• ACTIVITY: This exercise asks for a copy of each line in the records below with the word "resolution" in it.

START DATA SHOWN

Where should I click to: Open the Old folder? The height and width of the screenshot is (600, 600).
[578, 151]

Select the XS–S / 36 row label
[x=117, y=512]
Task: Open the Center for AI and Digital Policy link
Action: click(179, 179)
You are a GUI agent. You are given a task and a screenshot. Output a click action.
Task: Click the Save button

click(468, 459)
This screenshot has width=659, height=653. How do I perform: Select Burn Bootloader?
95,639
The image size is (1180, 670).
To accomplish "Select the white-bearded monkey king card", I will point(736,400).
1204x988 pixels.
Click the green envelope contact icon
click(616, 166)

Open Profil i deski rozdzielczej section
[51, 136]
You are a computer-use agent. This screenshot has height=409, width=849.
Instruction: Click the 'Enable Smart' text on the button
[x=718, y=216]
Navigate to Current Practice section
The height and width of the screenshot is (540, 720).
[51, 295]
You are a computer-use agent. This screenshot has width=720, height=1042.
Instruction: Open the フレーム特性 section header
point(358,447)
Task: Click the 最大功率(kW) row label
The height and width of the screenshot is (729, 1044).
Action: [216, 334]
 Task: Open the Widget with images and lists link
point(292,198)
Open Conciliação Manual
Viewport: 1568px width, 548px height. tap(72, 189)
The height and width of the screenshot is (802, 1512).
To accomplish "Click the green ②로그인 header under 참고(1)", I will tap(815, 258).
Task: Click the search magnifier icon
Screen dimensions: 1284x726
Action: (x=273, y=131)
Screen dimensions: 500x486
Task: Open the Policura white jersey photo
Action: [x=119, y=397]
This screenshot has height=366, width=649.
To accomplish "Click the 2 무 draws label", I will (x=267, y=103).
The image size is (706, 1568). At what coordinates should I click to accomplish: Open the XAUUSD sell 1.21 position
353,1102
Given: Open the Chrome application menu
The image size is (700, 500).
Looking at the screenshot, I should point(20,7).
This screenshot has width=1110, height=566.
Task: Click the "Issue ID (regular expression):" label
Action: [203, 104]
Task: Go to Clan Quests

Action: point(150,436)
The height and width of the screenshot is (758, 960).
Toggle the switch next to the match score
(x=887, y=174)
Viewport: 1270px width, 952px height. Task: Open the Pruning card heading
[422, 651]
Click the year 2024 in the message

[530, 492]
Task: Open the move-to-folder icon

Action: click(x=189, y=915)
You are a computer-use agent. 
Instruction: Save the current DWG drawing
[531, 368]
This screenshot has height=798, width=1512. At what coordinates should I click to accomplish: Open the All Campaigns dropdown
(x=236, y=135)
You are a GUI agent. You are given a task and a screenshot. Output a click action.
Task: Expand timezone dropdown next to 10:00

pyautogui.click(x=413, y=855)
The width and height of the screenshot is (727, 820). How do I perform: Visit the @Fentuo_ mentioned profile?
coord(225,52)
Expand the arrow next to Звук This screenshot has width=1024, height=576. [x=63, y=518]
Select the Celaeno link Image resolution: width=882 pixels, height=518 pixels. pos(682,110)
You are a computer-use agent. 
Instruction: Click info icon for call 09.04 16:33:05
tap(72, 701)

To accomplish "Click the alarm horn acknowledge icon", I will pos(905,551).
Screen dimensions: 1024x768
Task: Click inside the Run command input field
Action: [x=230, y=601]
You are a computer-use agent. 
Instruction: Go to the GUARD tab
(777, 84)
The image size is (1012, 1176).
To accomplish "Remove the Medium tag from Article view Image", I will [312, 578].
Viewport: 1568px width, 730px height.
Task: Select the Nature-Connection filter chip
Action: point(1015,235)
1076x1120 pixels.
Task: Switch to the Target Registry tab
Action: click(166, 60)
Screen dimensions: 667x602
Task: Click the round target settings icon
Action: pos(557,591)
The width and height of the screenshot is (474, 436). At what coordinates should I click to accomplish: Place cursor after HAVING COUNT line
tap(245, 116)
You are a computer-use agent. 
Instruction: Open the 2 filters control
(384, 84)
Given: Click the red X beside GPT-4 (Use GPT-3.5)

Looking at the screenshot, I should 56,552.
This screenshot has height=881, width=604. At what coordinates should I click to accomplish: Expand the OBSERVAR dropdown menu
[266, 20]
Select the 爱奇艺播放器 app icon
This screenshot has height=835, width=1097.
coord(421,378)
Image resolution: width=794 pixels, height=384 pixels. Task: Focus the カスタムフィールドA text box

END DATA SHOWN

• RESULT OF THIS TASK:
Select the Celaeno link Image resolution: width=882 pixels, height=518 pixels. pos(682,110)
Image resolution: width=794 pixels, height=384 pixels. Task: Focus the カスタムフィールドA text box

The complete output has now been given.